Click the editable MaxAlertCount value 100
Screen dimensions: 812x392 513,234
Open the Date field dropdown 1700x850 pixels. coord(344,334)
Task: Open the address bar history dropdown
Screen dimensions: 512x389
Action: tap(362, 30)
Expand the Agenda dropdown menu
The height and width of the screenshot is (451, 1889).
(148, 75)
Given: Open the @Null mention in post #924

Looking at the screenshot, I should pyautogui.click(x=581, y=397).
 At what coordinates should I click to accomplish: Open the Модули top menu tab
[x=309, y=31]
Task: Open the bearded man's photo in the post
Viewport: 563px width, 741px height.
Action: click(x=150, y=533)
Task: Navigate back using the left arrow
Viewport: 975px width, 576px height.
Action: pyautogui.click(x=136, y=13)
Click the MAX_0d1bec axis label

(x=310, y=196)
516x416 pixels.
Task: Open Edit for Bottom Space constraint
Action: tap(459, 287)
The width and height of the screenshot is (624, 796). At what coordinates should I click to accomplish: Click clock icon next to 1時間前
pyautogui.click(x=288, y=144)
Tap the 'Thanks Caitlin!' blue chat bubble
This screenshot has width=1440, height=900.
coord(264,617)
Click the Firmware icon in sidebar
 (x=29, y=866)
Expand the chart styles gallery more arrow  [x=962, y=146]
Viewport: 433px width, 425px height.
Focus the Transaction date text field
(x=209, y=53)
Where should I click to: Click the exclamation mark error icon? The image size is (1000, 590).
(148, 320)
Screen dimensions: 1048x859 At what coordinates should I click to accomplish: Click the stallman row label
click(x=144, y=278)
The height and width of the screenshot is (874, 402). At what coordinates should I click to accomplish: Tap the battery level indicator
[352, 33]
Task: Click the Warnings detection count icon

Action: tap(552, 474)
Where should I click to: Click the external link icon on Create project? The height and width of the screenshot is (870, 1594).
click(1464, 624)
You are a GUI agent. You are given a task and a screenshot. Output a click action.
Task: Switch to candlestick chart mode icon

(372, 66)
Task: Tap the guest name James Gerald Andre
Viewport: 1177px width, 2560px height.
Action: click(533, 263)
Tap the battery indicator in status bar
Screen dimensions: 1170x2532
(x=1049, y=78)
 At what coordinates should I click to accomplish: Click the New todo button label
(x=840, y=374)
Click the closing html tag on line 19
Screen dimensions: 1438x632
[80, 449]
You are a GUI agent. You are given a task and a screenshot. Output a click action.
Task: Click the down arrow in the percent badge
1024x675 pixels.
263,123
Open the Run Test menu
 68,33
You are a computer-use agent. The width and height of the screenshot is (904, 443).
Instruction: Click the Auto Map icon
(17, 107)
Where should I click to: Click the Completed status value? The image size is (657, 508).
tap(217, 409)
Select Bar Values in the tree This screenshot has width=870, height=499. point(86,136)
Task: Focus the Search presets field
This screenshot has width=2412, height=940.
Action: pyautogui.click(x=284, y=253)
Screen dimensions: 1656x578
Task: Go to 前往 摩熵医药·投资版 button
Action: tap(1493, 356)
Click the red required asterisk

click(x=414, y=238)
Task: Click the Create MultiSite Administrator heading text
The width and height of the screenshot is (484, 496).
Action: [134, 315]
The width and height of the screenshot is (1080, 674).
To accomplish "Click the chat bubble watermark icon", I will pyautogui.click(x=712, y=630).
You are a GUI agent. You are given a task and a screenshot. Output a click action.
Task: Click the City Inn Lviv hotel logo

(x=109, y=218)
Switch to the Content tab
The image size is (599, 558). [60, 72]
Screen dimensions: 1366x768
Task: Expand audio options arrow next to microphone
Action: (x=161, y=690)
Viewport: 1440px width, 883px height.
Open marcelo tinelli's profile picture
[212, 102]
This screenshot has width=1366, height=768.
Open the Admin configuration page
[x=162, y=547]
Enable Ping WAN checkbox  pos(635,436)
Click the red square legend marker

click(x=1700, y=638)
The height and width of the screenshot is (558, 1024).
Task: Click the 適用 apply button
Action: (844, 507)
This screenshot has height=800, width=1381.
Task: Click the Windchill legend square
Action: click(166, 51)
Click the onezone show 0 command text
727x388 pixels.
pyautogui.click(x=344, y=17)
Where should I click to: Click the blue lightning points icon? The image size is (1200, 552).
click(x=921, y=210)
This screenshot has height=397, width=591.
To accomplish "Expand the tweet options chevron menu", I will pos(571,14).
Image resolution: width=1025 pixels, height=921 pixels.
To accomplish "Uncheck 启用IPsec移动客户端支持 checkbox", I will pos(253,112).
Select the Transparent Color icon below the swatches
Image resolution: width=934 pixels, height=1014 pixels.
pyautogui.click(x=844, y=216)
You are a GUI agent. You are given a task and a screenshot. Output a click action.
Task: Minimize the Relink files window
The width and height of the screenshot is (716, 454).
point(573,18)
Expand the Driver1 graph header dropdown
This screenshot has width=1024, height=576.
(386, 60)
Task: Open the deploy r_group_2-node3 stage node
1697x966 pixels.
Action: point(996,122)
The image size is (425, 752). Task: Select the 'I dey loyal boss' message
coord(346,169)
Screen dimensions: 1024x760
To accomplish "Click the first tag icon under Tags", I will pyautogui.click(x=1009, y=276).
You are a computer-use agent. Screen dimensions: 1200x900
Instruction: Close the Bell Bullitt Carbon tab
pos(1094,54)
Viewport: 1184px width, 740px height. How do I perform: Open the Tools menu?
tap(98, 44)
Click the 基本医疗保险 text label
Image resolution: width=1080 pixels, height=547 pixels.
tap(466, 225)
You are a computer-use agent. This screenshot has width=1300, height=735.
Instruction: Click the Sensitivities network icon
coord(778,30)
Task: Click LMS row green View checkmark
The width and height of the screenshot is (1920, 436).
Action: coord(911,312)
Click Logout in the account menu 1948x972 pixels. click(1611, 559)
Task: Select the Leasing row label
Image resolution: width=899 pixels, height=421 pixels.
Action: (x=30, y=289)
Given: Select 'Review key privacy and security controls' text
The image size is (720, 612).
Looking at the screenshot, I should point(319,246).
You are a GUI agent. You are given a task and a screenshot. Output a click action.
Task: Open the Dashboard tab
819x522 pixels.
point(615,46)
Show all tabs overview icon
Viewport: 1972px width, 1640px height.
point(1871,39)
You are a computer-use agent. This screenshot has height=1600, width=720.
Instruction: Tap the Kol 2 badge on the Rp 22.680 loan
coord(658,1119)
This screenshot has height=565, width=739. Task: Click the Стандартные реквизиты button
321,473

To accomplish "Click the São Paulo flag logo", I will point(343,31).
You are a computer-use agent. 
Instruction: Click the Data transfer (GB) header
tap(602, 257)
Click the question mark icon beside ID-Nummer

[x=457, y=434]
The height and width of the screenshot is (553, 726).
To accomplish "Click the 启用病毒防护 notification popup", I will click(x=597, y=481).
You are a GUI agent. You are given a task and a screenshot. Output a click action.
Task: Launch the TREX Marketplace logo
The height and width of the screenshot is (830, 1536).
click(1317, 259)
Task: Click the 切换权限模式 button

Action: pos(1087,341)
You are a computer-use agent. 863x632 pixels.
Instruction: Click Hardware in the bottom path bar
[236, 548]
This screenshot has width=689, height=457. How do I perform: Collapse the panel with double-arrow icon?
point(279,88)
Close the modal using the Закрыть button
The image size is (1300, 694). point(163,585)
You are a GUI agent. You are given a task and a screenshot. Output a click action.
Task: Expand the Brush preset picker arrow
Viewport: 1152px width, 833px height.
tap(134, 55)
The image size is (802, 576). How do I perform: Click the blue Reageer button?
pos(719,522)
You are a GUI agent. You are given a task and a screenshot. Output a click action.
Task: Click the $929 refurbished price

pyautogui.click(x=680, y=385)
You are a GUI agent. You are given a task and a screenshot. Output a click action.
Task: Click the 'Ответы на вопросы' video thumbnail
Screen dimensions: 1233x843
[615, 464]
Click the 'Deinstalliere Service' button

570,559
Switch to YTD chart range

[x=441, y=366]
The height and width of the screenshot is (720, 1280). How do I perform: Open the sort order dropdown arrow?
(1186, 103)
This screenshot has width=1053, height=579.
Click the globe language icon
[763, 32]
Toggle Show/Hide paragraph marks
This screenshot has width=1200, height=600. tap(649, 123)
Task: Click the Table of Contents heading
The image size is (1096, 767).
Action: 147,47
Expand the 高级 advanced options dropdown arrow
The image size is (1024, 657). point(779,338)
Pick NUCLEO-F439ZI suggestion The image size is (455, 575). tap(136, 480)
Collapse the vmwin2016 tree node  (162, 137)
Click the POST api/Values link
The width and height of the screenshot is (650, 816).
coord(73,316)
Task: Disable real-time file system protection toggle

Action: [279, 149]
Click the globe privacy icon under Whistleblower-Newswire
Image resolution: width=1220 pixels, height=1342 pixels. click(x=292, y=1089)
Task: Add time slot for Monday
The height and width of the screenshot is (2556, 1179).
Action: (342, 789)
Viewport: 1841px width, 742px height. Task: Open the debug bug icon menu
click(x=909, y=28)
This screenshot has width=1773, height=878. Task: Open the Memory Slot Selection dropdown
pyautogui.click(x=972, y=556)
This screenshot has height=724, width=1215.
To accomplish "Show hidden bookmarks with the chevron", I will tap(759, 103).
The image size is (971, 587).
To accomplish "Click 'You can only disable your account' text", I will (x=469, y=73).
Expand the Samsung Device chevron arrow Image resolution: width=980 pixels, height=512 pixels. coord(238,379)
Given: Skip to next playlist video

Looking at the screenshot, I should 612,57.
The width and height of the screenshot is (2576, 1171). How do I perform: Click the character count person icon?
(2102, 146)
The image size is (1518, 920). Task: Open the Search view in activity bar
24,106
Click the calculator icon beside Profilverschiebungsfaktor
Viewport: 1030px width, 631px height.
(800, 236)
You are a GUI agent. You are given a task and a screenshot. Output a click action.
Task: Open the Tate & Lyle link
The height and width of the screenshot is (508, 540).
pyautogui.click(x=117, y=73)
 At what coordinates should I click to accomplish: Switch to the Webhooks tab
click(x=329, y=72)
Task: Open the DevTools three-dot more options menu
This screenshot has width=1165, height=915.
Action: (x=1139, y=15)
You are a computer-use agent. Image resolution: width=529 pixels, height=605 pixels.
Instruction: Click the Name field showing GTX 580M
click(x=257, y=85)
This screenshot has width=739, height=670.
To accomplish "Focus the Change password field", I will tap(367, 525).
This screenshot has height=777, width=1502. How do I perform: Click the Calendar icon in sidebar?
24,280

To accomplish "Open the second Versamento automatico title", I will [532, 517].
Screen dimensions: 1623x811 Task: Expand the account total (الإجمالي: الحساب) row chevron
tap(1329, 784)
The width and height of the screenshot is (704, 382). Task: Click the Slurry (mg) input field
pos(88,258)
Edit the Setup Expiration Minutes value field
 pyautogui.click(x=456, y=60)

● ● ● ● ●

* _EXERCISE DESCRIPTION_: Print, from the entries above, the line with "You are a computer-use agent. The", the line with "Image resolution: width=1025" and all lines between them, exactly and with nothing else.

* _COMPLETED EXERCISE_:
You are a computer-use agent. The width and height of the screenshot is (904, 443).
Instruction: Click the Auto Map icon
(17, 107)
Where should I click to: Click the Completed status value? The image size is (657, 508).
tap(217, 409)
Select Bar Values in the tree This screenshot has width=870, height=499. point(86,136)
Task: Focus the Search presets field
This screenshot has width=2412, height=940.
Action: pyautogui.click(x=284, y=253)
Screen dimensions: 1656x578
Task: Go to 前往 摩熵医药·投资版 button
Action: tap(1493, 356)
Click the red required asterisk

click(x=414, y=238)
Task: Click the Create MultiSite Administrator heading text
The width and height of the screenshot is (484, 496).
Action: [134, 315]
The width and height of the screenshot is (1080, 674).
To accomplish "Click the chat bubble watermark icon", I will pyautogui.click(x=712, y=630).
You are a GUI agent. You are given a task and a screenshot. Output a click action.
Task: Click the City Inn Lviv hotel logo

(x=109, y=218)
Switch to the Content tab
The image size is (599, 558). [60, 72]
Screen dimensions: 1366x768
Task: Expand audio options arrow next to microphone
Action: (x=161, y=690)
Viewport: 1440px width, 883px height.
Open marcelo tinelli's profile picture
[212, 102]
This screenshot has width=1366, height=768.
Open the Admin configuration page
[x=162, y=547]
Enable Ping WAN checkbox  pos(635,436)
Click the red square legend marker

click(x=1700, y=638)
The height and width of the screenshot is (558, 1024).
Task: Click the 適用 apply button
Action: (844, 507)
This screenshot has height=800, width=1381.
Task: Click the Windchill legend square
Action: click(166, 51)
Click the onezone show 0 command text
727x388 pixels.
pyautogui.click(x=344, y=17)
Where should I click to: Click the blue lightning points icon? The image size is (1200, 552).
click(x=921, y=210)
This screenshot has height=397, width=591.
To accomplish "Expand the tweet options chevron menu", I will pos(571,14).
Image resolution: width=1025 pixels, height=921 pixels.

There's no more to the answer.